» **AIM OF THE EXERCISE**:
Print every line of the entries below word for word, leaving out the pictures.

====================

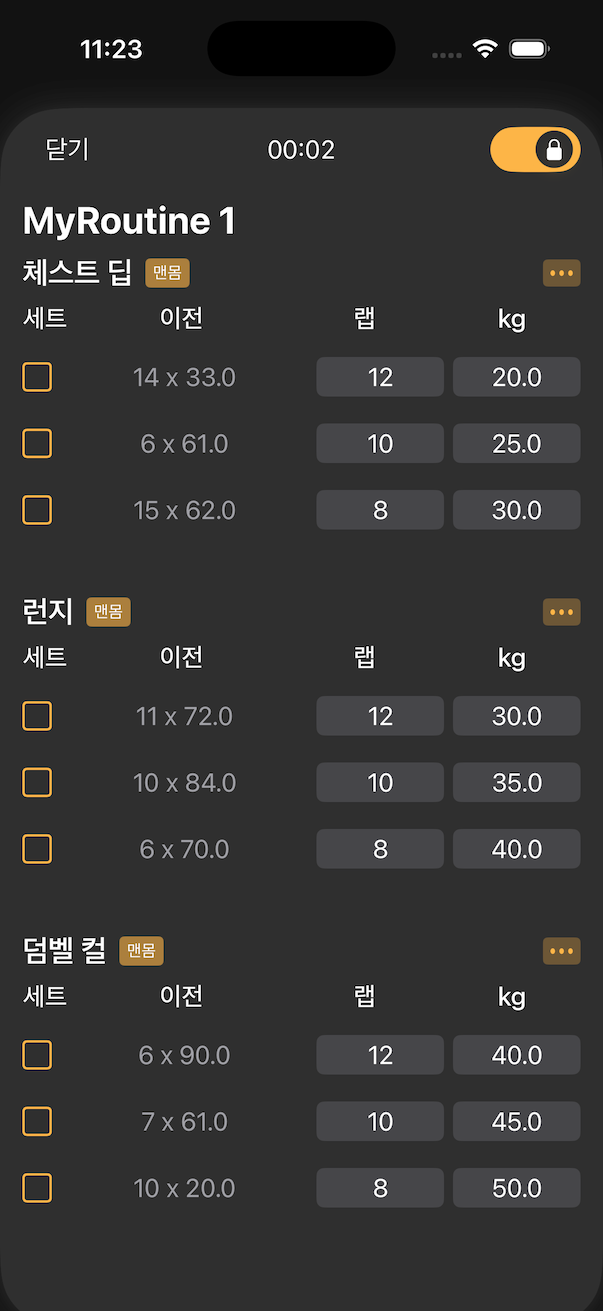Viewport: 603px width, 1311px height.
Task: Tap the 닫기 button to close
Action: coord(65,149)
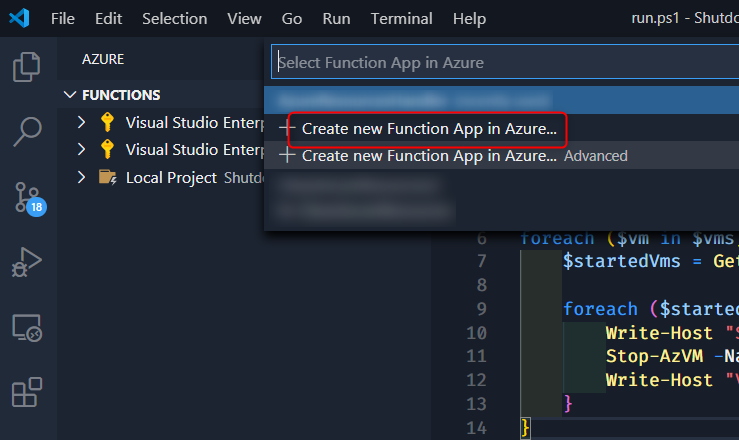Viewport: 739px width, 440px height.
Task: Open Source Control with 18 changes
Action: [x=27, y=196]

====================

» **TASK SOLUTION**:
Viewport: 603px width, 1311px height.
Task: Tap the 닫기 button to close
Action: coord(65,149)
Viewport: 739px width, 440px height.
Task: Open Source Control with 18 changes
Action: [x=27, y=196]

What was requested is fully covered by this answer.